In this version, an old man named Mr. Bloom has just moved into Sunnyvale Retirement Home. He listens to the other elders reminisce about the joys they experienced in their youth. Mr. Bloom says just because they are old does not mean they cannot enjoy life anymore. He tells them that later that night, he will wake them and that they can join him in a game of kick the can. Leo Conroy objects, saying that now that they are all old they cannot engage in physical activity.

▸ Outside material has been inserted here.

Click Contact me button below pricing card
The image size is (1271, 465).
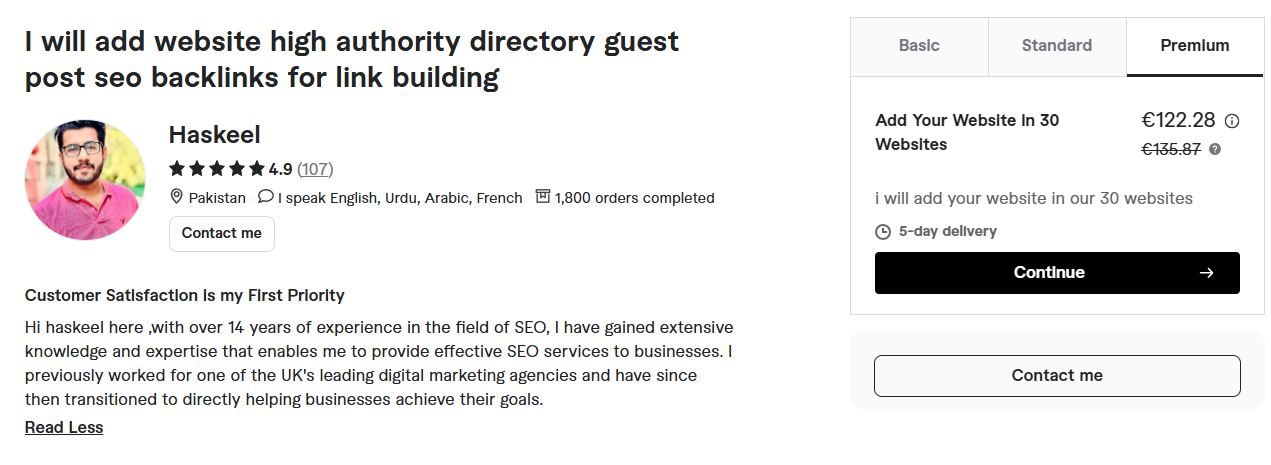tap(1057, 376)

While Mr. Conroy sleeps, Mr. Bloom gathers the rest of the residents outside and plays the game, during which they are transformed into childhood versions of themselves. They are ecstatic to be young again and engage in activities they enjoyed long ago, but their thoughts soon turn to practical matters such as where they will spend the night, since they will no longer be welcomed in the retirement home and their families won't recognize them. They ask to be old again. Mr. Bloom grants their wish. Leo Conroy wakes up and witnesses one resident, Mr. Agee, who still remains young, and asks for Agee to take him along. Agee tells Conroy that he cannot go with him.

The segment ends with Conroy kicking a can around the yard, hoping to recreate the spell that made Agee young again, while Mr. Bloom leaves Sunnyvale and moves into another retirement home, to spread his good-natured magical skills to other senior citizens.